Mistakes to Avoid When Increasing Your SIP
Some investors tend to forget about increasing their SIP every year. Even if your salary gets incremented every year, you have to make a conscious effort to invest that little extra money.
While increasing your SIP is a good idea, you should not choose a percentage that you cannot afford. Here are a few things you should keep in mind while increasing your investments every year.
- Forgetting to increase your SIP every year
- Increasing your SIP by an amount you cannot afford
- Exiting the market when your investments fall
- Losing sight of your financial goals
- Not reviewing your investments
Increasing your SIP regularly can help you reach your financial goals if you avoid these mistakes.
Reviewing Your Investment
Make it a point to review your investments at least once a year. This will allow you to keep your Step up SIP aligned with your financial goals and current income. You can also check if you can increase your SIP by a higher percentage.
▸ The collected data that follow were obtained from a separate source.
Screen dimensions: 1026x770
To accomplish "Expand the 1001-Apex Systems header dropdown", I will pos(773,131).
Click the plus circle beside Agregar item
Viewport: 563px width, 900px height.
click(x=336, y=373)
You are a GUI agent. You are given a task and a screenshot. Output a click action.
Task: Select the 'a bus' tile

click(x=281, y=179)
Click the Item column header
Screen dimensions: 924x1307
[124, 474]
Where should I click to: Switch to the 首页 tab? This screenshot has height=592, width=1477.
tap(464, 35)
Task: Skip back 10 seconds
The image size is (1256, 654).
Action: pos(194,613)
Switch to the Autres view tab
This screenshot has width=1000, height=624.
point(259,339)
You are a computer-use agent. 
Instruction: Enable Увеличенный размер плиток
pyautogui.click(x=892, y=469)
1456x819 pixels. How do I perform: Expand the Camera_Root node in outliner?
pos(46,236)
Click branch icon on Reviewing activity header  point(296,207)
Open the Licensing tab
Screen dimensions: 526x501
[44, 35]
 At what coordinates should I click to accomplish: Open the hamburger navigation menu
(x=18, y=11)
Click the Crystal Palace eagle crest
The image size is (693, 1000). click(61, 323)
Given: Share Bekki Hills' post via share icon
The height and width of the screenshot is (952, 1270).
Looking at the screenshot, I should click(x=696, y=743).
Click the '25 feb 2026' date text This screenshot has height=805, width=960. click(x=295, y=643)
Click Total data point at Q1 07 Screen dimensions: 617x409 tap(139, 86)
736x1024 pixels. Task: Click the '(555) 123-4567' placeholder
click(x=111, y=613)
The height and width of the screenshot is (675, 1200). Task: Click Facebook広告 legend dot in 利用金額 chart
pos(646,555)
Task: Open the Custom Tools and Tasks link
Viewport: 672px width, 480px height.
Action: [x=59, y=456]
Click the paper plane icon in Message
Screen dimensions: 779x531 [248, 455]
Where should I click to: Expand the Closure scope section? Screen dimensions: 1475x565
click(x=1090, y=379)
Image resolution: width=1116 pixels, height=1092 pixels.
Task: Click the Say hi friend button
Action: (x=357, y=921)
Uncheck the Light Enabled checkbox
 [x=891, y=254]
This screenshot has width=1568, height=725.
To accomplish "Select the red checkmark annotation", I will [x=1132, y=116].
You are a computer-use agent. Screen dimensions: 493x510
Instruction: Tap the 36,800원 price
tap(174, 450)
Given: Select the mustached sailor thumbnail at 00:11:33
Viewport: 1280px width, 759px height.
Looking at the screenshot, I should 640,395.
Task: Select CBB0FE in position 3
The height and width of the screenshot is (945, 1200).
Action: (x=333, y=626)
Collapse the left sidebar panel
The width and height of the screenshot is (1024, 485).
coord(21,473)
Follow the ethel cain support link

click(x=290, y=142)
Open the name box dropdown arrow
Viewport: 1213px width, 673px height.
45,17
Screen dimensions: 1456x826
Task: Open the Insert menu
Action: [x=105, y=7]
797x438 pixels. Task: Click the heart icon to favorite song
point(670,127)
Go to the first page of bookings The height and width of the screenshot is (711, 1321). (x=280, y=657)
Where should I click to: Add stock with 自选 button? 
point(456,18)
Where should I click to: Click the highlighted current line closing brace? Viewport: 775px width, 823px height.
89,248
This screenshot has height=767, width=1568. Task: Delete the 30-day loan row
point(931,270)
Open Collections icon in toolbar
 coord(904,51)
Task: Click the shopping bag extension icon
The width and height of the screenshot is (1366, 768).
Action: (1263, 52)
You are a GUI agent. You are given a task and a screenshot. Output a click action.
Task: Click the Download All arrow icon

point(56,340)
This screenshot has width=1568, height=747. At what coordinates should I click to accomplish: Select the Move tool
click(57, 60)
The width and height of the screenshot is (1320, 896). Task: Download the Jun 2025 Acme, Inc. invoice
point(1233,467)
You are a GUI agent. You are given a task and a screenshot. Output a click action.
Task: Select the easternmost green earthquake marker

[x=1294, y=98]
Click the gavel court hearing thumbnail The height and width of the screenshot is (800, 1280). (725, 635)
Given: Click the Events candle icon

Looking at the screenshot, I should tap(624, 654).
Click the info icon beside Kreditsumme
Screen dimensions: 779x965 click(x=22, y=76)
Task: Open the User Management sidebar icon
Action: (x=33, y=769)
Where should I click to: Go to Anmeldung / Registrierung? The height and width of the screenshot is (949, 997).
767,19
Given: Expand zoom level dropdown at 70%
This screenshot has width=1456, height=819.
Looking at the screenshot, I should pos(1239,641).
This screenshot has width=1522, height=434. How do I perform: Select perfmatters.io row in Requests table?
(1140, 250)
Reviewing your investments will help you stay focused on your financial goals.
Who Should Increase Their SIP?
If you are a young professional or a salaried individual whose income goes up every year, you can increase your SIP every year. Business owners who earn a profit from their business can also increase their SIPs as their income increases.
Those who can start with a small SIP can greatly benefit from increasing their SIP since even a small increase can make a large difference to your investments in the long run.
Let Your Money Work for You
The beauty of a Step up SIP lies in the fact that it allows you to start small and grow your investments every year. Investing more every year and increasing your SIP by 10% ensures you get to benefit from higher investments and compounding.
Start investing today for your financial goals, and let your money work for you.